Comment croire, après cela, que les immenses mastodontes, les gigantesques mégathériums, dont on a trouvé les os sous la terre dans les deux Amériques, vivent encore sur ce continent? Comment auraient-ils échappé à ces peuplades errantes qui parcourent sans cesse le pays dans tous les sens, et qui reconnaissent elles-mêmes qu'ils n'y existent plus, puisqu'elles ont imaginé une fable sur leur destruction, disant qu'ils furent tués par le Grand Esprit, pour les empêcher d'anéantir la race humaine. Mais on voit que cette fable a été occasionée par la découverte des os, comme celle des habitans de la Sibérie sur leur mammoth, qu'ils prétendent vivre sous terre à la manière des taupes; et comme toutes celles des anciens sur les tombeaux de géans qu'ils plaçaient partout où l'on trouvait des os d'éléphans.

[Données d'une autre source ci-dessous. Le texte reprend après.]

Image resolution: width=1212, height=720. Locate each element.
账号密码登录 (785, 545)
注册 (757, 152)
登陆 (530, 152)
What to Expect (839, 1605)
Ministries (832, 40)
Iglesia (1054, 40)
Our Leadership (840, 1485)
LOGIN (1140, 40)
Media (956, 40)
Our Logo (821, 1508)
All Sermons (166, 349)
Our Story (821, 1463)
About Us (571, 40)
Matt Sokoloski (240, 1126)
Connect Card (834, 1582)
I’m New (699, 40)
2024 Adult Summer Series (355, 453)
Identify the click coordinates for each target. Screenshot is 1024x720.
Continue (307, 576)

Ainsi l'on peut bien croire que si, comme nous le dirons tout à l'heure, aucune des grandes espèces de quadrupèdes aujourd'hui enfouies dans des couches pierreuses régulières, ne s'est trouvée semblable aux espèces vivantes que l'on connaît, ce n'est pas l'effet d'un simple hasard, ni parce que précisément ces espèces, dont on n'a que les os fossiles, sont cachées dans les déserts, et ont échappé jusqu'ici à tous les voyageurs: l'on doit au contraire regarder ce phénomène comme tenant à des causes générales, et son étude comme l'une des plus propres à nous faire remonter à la nature de ces causes.